**WORK INSTRUCTION:**
Check each line below for "computer" and report how many have it, nothing else.

DATA FOR THIS TASK Start Marker

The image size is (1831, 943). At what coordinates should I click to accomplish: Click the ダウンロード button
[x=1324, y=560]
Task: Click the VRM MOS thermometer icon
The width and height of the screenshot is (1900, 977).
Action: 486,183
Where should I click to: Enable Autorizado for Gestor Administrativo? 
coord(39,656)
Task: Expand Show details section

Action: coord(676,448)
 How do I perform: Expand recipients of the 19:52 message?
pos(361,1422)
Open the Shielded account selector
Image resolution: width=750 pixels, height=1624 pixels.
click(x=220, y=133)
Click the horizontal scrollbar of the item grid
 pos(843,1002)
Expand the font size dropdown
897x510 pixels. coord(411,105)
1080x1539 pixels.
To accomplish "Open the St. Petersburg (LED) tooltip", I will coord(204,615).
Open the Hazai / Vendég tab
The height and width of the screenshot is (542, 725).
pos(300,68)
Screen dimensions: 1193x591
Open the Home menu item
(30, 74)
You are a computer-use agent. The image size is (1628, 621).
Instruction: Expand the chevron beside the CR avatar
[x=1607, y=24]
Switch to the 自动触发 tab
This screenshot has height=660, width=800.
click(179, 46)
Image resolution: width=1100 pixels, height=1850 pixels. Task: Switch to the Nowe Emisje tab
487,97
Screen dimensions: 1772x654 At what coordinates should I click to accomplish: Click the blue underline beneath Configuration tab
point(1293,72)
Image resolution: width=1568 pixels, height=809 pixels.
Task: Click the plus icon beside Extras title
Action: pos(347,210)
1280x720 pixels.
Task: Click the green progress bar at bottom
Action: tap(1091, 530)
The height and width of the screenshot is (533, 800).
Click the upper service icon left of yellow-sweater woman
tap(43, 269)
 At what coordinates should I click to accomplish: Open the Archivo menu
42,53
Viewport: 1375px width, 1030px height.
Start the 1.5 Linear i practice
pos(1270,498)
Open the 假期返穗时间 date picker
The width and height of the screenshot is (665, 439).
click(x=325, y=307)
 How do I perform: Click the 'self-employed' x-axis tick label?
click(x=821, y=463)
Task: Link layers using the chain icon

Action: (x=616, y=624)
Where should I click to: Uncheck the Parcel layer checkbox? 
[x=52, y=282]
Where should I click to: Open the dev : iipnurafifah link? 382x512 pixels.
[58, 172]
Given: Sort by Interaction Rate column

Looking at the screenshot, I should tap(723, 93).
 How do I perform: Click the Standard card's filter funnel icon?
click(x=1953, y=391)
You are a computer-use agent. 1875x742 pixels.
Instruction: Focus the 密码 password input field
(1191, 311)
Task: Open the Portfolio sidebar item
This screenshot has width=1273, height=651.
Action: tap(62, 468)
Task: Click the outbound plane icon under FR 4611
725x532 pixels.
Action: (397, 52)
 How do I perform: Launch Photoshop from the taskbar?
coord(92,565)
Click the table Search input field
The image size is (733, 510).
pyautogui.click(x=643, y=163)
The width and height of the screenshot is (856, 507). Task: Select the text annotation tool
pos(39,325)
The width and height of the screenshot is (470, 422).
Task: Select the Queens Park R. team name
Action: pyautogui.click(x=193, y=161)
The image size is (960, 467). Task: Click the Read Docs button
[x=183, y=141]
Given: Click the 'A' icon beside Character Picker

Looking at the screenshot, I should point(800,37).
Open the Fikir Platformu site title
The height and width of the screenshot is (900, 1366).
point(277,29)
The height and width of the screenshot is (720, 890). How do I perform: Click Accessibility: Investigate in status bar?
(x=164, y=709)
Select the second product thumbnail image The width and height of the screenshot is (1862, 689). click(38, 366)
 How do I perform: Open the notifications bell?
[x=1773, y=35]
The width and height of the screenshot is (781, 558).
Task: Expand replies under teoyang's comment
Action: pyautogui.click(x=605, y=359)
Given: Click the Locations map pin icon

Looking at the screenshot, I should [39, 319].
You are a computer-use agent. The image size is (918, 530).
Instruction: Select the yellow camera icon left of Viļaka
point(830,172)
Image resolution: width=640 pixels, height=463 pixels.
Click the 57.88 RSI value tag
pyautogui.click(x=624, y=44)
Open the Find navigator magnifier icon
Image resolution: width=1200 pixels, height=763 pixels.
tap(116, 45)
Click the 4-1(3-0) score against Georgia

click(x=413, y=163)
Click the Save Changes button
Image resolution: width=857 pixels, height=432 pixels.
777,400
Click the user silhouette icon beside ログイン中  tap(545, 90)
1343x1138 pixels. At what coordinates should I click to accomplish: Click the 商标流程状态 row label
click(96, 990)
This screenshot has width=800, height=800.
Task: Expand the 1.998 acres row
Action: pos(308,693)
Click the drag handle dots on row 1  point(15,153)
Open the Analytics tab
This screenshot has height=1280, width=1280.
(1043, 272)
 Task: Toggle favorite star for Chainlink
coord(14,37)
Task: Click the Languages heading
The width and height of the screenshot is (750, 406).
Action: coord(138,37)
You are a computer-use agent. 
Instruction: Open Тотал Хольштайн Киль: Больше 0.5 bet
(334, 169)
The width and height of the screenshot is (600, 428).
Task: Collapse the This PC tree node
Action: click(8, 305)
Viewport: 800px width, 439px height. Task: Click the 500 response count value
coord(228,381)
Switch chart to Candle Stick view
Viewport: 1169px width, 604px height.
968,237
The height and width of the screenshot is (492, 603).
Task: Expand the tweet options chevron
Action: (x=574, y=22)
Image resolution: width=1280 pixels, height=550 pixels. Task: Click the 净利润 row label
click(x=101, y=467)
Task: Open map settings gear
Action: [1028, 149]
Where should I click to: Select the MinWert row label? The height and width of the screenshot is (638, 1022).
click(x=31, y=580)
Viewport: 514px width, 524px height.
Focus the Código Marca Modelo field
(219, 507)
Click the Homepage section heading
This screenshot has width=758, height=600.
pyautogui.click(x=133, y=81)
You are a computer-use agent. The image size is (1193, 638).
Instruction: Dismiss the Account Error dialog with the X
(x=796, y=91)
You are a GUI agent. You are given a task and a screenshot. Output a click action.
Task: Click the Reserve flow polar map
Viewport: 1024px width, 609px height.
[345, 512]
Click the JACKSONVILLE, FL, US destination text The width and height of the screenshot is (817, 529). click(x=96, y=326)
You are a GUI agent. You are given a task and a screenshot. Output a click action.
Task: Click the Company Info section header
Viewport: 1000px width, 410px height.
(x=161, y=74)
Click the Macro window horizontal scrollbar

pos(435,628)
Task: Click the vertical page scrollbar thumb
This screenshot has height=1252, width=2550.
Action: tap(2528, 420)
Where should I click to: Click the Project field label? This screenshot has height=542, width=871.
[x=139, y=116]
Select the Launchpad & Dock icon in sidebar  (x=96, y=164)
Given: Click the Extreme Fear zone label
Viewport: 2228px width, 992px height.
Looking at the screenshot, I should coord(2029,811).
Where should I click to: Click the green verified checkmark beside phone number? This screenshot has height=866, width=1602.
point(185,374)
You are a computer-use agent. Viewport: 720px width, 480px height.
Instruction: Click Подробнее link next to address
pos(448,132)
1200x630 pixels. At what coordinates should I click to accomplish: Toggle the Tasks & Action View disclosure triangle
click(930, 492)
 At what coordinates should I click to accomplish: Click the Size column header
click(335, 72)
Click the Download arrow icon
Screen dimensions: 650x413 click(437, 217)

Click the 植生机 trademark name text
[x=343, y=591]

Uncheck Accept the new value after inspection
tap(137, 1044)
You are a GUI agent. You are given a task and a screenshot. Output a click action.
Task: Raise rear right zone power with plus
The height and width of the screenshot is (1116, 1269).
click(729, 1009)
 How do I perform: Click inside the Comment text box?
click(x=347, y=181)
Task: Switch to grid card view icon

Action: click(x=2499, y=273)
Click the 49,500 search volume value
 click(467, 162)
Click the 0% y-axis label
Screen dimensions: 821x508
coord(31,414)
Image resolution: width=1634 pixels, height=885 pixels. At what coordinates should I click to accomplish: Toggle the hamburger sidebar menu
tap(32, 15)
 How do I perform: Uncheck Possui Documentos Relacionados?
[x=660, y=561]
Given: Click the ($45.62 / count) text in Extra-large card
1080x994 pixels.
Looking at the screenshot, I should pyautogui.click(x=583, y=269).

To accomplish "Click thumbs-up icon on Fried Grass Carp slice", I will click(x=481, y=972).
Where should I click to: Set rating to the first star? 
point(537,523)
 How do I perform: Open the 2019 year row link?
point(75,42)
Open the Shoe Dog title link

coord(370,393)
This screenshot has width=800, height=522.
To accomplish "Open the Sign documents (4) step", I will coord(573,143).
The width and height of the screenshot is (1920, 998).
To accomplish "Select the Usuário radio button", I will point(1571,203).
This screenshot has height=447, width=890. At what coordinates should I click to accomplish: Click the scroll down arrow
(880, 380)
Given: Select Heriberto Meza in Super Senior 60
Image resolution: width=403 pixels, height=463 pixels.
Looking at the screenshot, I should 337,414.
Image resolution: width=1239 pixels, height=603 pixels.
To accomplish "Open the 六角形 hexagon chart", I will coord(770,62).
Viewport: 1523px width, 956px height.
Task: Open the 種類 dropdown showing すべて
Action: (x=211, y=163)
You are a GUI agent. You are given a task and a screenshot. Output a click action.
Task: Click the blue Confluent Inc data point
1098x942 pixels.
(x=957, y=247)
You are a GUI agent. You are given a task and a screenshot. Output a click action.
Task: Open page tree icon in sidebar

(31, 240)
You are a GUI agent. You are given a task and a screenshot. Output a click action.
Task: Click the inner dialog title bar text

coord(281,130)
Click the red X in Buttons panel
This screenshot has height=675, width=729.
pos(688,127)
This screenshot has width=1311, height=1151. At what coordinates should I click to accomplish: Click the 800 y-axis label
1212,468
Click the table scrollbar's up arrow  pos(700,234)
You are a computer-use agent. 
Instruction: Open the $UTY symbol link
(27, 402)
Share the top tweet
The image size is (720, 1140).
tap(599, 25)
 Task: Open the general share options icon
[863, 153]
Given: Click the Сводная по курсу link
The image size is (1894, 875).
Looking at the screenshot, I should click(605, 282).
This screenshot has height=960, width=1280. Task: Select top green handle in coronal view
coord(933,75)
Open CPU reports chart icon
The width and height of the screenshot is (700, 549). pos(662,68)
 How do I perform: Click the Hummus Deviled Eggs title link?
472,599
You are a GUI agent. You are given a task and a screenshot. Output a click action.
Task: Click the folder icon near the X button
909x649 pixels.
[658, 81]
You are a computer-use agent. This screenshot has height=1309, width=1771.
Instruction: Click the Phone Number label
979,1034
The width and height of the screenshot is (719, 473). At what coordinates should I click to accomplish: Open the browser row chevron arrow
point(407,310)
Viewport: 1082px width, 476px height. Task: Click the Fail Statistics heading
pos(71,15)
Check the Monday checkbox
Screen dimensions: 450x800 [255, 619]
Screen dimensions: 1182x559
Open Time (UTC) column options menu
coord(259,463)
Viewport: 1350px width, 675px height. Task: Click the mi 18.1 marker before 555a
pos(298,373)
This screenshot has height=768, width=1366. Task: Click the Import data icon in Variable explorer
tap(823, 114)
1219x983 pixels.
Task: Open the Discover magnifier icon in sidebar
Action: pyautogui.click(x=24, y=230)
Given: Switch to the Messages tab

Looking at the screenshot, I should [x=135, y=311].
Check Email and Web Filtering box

DATA FOR THIS TASK End Marker

**SOLVED EXERCISE:**
8